If you have elevated blood pressure, lowering it reduces your risk of heart disease. Conventional doctors may prescribe beta-blockers, ACE inhibitors, or other pharmaceuticals. However, there are evidence-based lifestyle steps that help maintain healthy blood pressure, without the common side effects of some medications.

There are obvious ways to help, like lowering stress and healthy eating, but some of our evidence-based tips may surprise you. Salt, sleep, and supplements (e.g. nattokinase or beetroot) can play a role in cardiovascular function and blood-pressure balance.

Some people may have slightly elevated blood pressure and would benefit from lowering it, while others may have hypertension (significantly high blood pressure). Either way, it’s critical to understand your options to support healthy blood pressure levels.

1. Eat a Heart-Healthy Diet

We believe that food is medicine, and a heart-healthy diet is the key to healthy blood pressure levels. Healthy habits like lowering sodium consumption and increasing your intake of healthy fats, vitamins, and minerals can reduce your risk of hypertension and heart attack.

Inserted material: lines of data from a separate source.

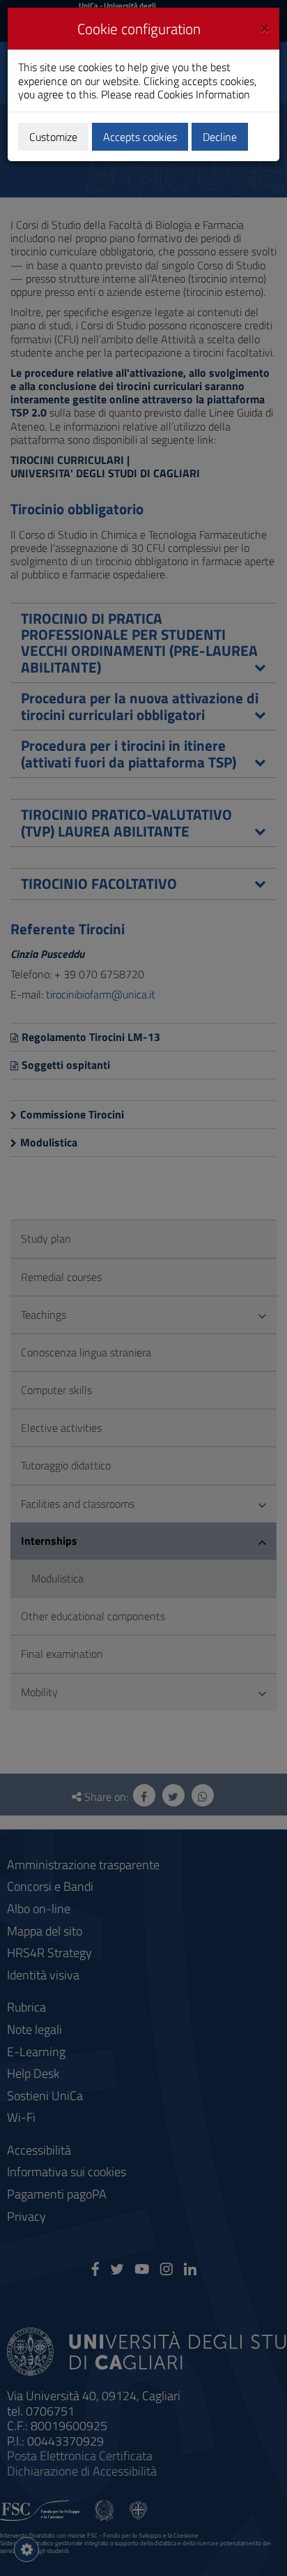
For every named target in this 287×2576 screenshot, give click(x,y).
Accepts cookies (140, 136)
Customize (53, 136)
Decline (220, 136)
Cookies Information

Here are natural dietary approaches to stop hypertension: (1,2,3,4,5,6,

  • Eat potassium-rich and fibrous foods

  • Consume plenty of citrus in your balanced diet

  • Embrace whole grains, like quinoa, brown rice, barley, and oatmeal

  • Enjoy healthy fats, like avocados and fatty fish (don’t be afraid of saturated fat)

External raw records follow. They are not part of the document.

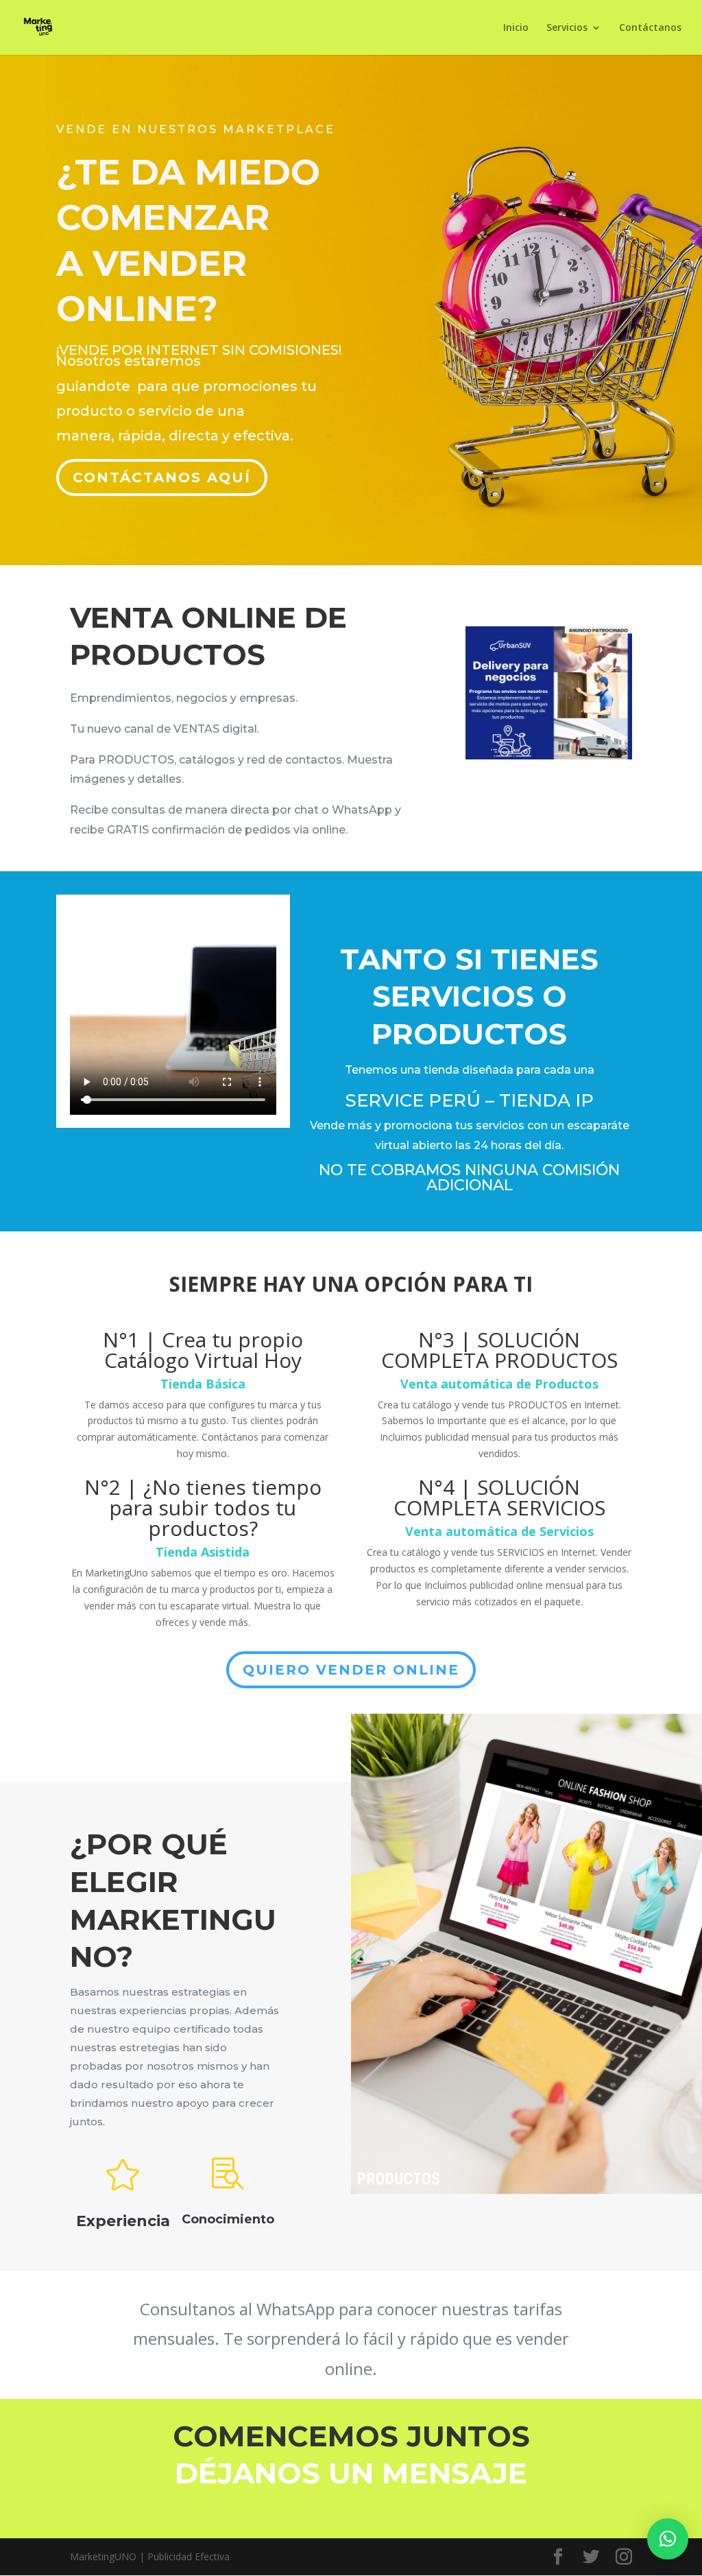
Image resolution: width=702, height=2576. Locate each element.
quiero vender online (351, 1670)
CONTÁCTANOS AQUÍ (162, 477)
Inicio (516, 28)
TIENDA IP (546, 1100)
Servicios (567, 28)
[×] (667, 2539)
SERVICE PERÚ (413, 1100)
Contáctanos (650, 28)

  • Avoid processed food and fried food, which typically contain industrially made trans fats

  • Read food labels before you buy, leading to an informed eating plan

  • Lower your sodium intake (watch out for frozen meals or fast food)

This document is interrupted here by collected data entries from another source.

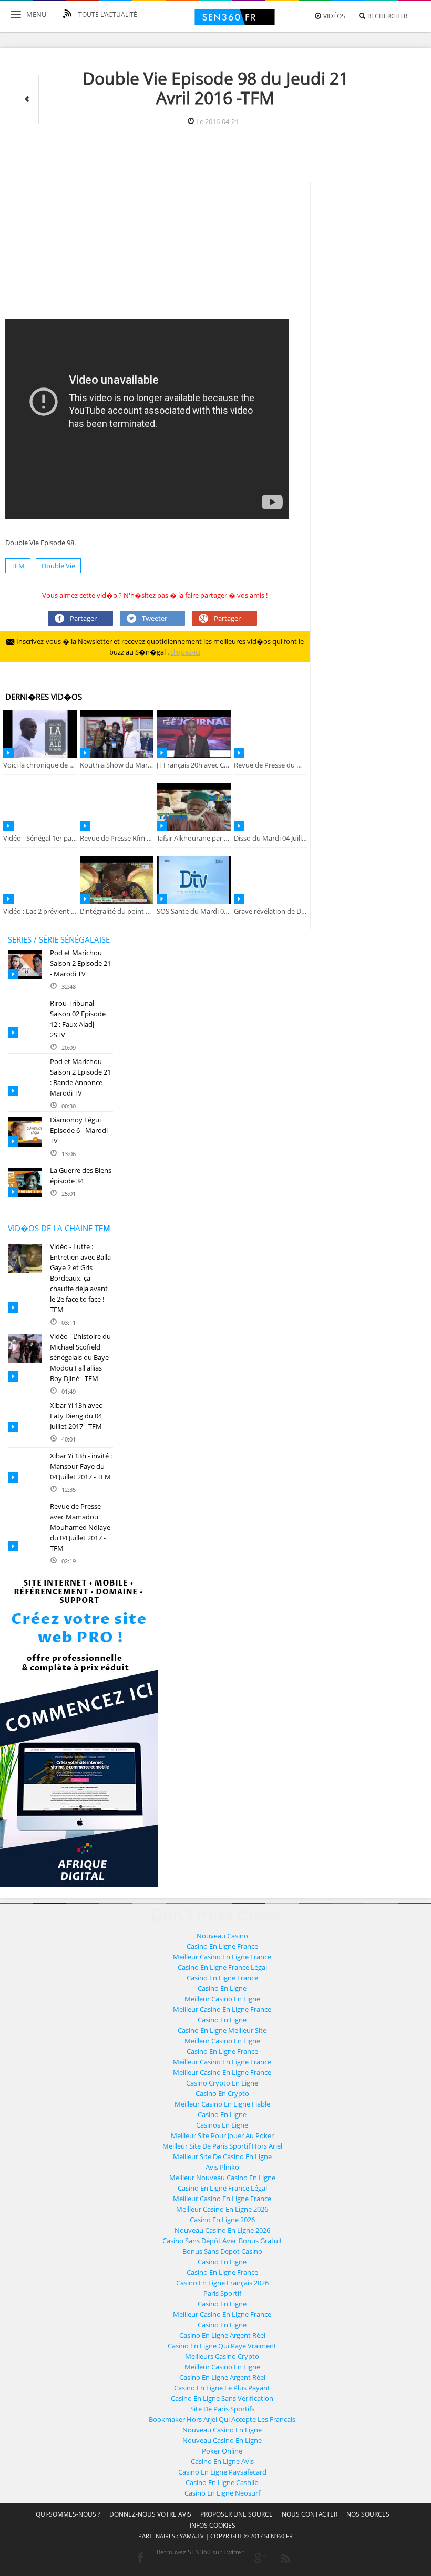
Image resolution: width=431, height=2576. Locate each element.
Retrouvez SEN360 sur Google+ (260, 2557)
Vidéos (333, 16)
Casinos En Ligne (222, 2125)
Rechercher (386, 16)
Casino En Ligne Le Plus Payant (222, 2388)
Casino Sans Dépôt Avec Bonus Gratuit (222, 2240)
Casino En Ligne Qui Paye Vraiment (222, 2345)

  • Try the DASH diet or an anti-inflammatory meal plan like the Mediterranean diet

  • Cook at home when possible so you’re in control of the ingredients

Read Next: 6 of the Best Ways to Lower Cholesterol

2. Get Regular Exercise 

Regular physical activity lowers your risk of most diseases and disorders, so it’s no surprise regular exercise can also lower your blood pressure. (7)

We recommend 30 minutes of aerobic exercise, 5 times a week at a minimum. Try out any of these exercises, and switch them up throughout the week to give your exercise routine some variety:

  • Jogging

  • Swimming

  • Cycling

  • Dance

  • Jump rope

  • Tennis

  • Boxing

Maintaining a healthy weight through a healthy diet and regular exercise reduces your risk of hypertension, obesity, and heart problems. Make exercising more enjoyable by listening to music or audiobooks while on a run, and find ways to celebrate yourself after each exercise session.

Want to learn a better predictor of heart disease? Check out our article Apolipoprotein B: A Key Heart Health Marker You Shouldn’t Ignore.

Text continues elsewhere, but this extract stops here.